Search the records for the word "pixel" and pick out every line that has it.
-- Provided information follows --
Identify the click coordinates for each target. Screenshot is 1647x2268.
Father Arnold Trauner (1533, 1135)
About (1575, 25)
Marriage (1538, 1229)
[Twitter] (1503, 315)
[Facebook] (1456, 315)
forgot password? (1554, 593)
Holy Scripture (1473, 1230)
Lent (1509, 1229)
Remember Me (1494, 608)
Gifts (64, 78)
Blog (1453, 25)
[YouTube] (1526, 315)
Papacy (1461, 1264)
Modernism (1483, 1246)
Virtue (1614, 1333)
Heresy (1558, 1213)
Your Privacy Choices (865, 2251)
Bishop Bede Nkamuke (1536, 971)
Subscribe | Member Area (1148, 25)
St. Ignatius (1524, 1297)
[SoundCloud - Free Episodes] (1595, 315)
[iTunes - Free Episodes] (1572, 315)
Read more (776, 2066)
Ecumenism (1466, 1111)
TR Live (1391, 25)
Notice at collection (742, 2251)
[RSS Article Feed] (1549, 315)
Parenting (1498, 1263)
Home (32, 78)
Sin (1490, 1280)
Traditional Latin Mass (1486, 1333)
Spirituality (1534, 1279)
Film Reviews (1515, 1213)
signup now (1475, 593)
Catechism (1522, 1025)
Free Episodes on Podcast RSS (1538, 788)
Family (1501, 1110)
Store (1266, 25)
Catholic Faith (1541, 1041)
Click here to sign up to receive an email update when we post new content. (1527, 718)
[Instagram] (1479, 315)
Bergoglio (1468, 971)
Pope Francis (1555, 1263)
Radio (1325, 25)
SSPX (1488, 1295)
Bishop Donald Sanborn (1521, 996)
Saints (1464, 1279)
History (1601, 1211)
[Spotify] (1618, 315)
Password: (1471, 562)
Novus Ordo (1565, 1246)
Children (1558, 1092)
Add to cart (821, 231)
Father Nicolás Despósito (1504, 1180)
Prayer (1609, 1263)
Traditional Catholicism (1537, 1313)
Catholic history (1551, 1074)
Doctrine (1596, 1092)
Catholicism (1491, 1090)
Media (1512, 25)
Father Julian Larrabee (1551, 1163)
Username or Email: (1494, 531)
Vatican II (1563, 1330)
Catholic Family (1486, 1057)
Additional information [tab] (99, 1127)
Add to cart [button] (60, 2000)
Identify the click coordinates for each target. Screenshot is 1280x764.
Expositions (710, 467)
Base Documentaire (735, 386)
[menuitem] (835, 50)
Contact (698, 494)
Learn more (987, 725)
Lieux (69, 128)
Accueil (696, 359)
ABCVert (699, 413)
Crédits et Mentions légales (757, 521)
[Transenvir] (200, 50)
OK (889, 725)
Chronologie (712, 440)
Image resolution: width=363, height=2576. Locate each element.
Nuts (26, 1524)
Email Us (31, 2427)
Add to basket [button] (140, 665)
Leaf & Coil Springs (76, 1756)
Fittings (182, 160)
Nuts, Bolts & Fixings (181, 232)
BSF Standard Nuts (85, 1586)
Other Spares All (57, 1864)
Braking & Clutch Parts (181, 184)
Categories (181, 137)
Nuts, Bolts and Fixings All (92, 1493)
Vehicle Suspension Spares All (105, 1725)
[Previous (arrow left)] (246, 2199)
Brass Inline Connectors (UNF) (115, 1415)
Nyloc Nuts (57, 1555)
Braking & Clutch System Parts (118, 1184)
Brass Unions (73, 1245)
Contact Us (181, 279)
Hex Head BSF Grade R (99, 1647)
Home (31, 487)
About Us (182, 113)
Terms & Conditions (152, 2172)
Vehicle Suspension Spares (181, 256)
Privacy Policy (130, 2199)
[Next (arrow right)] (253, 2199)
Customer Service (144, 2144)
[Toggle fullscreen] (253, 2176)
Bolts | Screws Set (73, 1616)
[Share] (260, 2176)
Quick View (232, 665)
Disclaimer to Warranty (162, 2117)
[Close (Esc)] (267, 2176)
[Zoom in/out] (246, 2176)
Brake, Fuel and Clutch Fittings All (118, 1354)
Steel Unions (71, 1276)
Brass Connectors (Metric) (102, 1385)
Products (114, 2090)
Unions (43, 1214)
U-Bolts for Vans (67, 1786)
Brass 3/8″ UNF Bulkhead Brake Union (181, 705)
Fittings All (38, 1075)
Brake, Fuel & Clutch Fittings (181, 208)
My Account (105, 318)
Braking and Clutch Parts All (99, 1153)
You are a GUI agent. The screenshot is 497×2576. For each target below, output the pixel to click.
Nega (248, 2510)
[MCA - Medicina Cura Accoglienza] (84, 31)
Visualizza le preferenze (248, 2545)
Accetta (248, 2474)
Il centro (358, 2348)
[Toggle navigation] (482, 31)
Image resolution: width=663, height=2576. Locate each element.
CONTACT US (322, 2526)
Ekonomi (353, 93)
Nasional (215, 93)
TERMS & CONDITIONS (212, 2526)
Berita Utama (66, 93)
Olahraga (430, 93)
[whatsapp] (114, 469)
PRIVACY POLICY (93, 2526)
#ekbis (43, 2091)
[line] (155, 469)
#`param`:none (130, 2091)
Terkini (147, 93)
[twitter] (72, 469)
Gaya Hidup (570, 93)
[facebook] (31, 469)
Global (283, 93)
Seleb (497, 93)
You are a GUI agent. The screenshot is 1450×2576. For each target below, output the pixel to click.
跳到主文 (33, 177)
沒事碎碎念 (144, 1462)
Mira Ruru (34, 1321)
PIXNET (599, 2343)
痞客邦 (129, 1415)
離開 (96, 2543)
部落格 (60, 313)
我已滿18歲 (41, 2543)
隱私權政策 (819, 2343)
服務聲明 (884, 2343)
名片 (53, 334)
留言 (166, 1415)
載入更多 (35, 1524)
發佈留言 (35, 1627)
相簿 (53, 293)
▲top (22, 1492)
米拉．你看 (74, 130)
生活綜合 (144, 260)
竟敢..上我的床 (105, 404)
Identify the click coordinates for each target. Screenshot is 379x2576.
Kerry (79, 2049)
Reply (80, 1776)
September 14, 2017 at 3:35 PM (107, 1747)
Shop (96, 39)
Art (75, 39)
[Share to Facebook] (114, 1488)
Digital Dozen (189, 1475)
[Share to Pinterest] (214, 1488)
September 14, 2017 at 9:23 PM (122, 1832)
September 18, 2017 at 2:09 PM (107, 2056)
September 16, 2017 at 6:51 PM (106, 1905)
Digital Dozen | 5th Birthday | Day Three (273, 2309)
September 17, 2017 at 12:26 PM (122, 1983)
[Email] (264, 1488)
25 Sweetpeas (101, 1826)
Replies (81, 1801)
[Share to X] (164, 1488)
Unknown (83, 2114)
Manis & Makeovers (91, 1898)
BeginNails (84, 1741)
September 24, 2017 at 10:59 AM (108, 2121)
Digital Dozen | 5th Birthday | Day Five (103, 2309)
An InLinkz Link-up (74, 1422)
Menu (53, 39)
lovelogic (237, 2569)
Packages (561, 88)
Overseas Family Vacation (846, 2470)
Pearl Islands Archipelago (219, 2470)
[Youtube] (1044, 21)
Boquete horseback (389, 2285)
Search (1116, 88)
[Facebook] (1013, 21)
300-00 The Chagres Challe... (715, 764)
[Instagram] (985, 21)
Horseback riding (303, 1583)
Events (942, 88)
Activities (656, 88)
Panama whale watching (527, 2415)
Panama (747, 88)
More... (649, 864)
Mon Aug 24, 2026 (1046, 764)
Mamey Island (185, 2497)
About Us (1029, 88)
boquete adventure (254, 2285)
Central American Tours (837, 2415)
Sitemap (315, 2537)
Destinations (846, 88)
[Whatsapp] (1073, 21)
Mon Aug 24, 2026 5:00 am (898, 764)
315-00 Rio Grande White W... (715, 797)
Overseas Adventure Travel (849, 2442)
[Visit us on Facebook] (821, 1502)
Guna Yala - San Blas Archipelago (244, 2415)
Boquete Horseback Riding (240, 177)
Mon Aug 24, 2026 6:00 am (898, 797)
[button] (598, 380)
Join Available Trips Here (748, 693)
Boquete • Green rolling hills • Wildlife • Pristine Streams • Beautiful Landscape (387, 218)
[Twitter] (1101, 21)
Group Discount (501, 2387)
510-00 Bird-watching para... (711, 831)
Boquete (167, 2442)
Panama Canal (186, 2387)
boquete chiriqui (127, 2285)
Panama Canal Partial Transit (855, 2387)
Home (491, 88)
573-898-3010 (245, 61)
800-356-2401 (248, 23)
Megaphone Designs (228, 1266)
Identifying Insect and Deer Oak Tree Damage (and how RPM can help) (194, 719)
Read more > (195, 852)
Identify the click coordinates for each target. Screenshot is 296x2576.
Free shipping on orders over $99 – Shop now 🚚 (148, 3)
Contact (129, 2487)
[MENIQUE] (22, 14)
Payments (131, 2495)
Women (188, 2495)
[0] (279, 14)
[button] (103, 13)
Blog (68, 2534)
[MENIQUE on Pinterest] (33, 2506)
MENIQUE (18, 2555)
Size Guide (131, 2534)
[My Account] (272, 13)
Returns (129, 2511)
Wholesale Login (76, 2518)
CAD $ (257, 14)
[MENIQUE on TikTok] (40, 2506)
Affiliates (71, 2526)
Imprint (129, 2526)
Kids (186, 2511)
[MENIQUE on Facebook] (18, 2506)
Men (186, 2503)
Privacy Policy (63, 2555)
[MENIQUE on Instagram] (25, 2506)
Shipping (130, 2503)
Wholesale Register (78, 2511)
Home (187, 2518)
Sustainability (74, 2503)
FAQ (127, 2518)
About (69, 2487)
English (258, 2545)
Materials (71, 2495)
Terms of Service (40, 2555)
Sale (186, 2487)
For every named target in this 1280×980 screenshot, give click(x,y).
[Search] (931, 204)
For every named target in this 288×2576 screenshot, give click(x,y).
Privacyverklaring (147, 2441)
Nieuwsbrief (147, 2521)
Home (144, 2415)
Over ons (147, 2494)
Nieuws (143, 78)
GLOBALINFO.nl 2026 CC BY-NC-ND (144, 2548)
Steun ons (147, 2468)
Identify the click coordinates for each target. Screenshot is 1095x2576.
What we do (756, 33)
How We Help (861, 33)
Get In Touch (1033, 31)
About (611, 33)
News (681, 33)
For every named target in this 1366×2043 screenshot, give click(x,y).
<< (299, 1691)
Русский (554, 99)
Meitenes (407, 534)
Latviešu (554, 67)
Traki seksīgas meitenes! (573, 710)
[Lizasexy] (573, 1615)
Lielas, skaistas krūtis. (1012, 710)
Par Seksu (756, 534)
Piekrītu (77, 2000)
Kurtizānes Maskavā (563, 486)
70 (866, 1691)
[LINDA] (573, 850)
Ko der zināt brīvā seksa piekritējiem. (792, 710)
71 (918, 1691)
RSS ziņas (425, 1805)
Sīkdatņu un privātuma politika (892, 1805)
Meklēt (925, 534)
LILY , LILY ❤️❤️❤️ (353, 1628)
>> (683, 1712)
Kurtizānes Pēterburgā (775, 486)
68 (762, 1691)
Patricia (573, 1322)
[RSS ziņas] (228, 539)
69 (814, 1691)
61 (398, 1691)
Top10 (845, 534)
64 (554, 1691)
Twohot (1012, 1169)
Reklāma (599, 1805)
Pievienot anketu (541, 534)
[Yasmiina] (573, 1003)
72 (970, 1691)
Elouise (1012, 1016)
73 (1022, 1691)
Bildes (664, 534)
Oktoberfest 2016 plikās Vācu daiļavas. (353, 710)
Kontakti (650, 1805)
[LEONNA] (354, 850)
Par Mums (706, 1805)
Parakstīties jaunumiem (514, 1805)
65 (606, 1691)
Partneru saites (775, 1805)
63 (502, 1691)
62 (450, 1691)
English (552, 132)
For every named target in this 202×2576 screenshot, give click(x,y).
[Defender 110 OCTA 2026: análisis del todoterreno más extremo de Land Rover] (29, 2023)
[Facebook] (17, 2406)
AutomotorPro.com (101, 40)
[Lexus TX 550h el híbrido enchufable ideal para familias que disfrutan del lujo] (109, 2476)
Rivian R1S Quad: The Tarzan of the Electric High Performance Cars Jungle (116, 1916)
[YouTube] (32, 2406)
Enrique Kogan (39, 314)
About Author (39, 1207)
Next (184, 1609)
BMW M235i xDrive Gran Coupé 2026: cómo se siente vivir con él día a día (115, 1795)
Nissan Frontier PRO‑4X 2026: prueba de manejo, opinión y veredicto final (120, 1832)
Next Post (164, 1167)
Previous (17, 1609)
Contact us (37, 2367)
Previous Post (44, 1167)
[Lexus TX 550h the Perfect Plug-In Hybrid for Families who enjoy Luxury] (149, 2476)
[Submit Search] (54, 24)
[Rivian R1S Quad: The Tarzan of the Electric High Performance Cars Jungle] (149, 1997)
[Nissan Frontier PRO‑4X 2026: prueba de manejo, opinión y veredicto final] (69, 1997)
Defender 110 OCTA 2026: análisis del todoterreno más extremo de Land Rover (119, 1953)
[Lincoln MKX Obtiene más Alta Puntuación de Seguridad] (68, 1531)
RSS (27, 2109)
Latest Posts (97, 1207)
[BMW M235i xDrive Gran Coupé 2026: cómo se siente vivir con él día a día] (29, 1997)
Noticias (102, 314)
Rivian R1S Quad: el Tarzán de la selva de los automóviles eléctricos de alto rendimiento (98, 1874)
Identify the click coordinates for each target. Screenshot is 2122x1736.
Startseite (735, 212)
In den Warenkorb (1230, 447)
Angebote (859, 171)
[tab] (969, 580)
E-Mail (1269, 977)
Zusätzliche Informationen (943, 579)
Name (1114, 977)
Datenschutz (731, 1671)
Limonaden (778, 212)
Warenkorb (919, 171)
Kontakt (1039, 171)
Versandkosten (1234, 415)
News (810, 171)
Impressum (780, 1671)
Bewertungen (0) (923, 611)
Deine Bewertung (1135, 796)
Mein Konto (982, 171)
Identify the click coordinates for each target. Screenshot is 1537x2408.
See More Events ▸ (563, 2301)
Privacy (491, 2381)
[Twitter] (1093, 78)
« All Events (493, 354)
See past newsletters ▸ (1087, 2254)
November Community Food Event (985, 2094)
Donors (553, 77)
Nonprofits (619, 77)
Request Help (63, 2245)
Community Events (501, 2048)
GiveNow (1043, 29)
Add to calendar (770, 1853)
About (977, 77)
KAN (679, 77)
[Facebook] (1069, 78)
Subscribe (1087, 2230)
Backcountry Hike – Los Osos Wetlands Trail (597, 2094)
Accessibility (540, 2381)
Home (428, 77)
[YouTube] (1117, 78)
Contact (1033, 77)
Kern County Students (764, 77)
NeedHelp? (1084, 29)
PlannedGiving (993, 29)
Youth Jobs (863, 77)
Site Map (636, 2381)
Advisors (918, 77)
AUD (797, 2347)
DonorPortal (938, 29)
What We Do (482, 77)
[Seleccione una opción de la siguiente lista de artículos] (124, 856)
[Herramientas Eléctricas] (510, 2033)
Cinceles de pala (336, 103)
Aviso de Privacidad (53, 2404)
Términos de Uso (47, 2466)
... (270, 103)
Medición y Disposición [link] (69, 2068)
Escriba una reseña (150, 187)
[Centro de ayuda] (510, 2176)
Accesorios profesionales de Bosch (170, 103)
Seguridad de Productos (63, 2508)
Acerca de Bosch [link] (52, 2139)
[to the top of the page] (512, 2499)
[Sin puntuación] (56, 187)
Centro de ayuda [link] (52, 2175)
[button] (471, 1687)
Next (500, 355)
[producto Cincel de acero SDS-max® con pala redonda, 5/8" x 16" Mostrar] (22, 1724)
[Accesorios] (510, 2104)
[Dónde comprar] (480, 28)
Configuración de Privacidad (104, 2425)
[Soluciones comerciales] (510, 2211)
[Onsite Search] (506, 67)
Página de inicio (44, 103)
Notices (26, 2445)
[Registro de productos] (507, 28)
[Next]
-- Provided information concluded --
[Answer area]:
You are a GUI agent. The screenshot is 497×2576. For each target below, output the pixel to click.
You are a GUI agent. The screenshot is 1450×2576. For each target below, output the pixel to click.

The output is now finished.